St. Thomas Aquinas explains why this is so, in discussing the following objection (S.T. III, Q. 64, Art. 8, obj. 2):
Quote:one man's intention cannot be known to another. Therefore if the minister's intention were required for the validity of a sacrament, he who approaches a sacrament could not know whether he has received the sacrament. Consequently he could have no certainty in regard to salvation

To this, St. Thomas replies (ibid., reply obj. 2):
Quote:On this point there are two opinions. For some hold that the mental intention of the minister is necessary; in the absence of which the sacrament is invalid: and that this defect in the case of children who have not the intention of approaching the sacrament, is made good by Christ, Who baptizes inwardly: whereas in adults, who have that intention, this defect is made good by their faith and devotion.

This might be true enough of the ultimate effect, i.e. justification from sins; but as to that effect which is both real and sacramental, viz. the character, it does not appear possible for it to be made good by the devotion of the recipient, since a character is never imprinted save by a sacrament.

Consequently, others with better reason hold that the minister of a sacrament acts in the person of the whole Church, whose minister he is; while in the words uttered by him, the intention of the Church is expressed; and that this suffices for the validity of the sacrament, except the contrary be expressed on the part either of the minister or of the recipient of the sacrament.

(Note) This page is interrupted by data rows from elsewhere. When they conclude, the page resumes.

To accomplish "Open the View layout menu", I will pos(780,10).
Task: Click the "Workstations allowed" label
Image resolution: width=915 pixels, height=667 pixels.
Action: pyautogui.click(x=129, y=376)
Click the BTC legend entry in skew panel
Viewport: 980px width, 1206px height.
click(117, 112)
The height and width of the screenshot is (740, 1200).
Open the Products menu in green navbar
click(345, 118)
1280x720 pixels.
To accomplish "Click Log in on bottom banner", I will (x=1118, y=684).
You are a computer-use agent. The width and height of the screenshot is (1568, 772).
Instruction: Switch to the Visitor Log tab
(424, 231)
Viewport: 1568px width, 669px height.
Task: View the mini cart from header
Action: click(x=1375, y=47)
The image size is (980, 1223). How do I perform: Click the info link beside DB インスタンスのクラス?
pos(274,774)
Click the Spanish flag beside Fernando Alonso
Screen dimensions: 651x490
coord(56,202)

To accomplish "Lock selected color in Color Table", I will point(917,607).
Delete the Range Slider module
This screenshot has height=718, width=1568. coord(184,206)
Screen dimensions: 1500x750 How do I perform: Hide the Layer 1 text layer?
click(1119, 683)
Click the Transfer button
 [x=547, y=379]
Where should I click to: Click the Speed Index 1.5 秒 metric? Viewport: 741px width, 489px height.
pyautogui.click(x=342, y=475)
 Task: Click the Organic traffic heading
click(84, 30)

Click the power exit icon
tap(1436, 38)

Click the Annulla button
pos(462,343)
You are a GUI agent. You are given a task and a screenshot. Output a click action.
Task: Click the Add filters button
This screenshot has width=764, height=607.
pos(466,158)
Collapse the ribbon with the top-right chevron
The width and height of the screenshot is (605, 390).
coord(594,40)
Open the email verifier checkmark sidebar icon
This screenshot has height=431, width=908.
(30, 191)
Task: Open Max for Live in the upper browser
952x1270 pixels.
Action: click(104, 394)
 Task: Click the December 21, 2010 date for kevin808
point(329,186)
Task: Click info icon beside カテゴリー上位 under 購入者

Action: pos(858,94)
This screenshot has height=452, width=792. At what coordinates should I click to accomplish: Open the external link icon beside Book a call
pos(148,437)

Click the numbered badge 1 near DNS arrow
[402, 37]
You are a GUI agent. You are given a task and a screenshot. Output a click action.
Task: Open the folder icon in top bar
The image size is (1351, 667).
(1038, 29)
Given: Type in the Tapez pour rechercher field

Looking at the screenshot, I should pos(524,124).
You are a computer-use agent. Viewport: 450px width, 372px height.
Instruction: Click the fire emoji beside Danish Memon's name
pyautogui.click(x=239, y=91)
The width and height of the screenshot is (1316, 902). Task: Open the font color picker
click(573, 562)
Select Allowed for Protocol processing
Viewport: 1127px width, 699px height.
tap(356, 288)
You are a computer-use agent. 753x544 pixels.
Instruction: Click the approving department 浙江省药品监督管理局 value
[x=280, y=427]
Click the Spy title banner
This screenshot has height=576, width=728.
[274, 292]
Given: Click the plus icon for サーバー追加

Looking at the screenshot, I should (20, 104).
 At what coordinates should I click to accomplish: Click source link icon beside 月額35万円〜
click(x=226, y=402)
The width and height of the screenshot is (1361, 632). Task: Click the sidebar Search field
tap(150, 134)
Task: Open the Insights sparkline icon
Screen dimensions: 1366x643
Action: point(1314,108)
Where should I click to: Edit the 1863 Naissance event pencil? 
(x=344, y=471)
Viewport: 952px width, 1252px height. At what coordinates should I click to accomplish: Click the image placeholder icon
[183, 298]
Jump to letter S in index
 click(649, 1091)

In short, we can know that we have received the sacrament if we don't express a contrary intention, unless the minister does express a contrary intention, in which case we can know the sacrament isn't valid. In no event are we left in uncertainty, at least in principle.

Quote:The same can be the case with the New Mass, and this even if the priest still believes in the Real Presence. He could have a contrary intention to that of the Church. This would be the case if his intention explicitly refuses offering a true sacrifice, the unbloody renewal of Calvary, and explicitly considers that it is to be only a meal and a commemoration of the Last Supper. Such an intention would be directly contrary to the intention of doing what the Church does. We do not know how often this happens, but it is very reasonable to believe that it is a common occurrence. Consequently, there are probably many celebrations of the New Mass, by priests who are convinced of Modernist theories, that are invalid.

This quotation uses language in a highly misleading way, and actually contradicts the teaching of St. Thomas set forth above. In the text from St. Thomas, what is "expressed" by the minister must be the same as what is thereby made known to the recipient; otherwise the whole basis of his teaching on this point--the need for certainty regarding the sacraments--would be overthrown. But in the quotation just above, it is conjectured that a priest's "intention explicitly refuses" offering a true sacrifice, etc., although we "do not know how often this happens." Since we would know if the priest said so, the notion here must be that a priest's so-called "explicit," but actually undisclosed, contrary intention can invalidate a sacrament without the recipient knowing it. This is exactly the error that St. Thomas explodes.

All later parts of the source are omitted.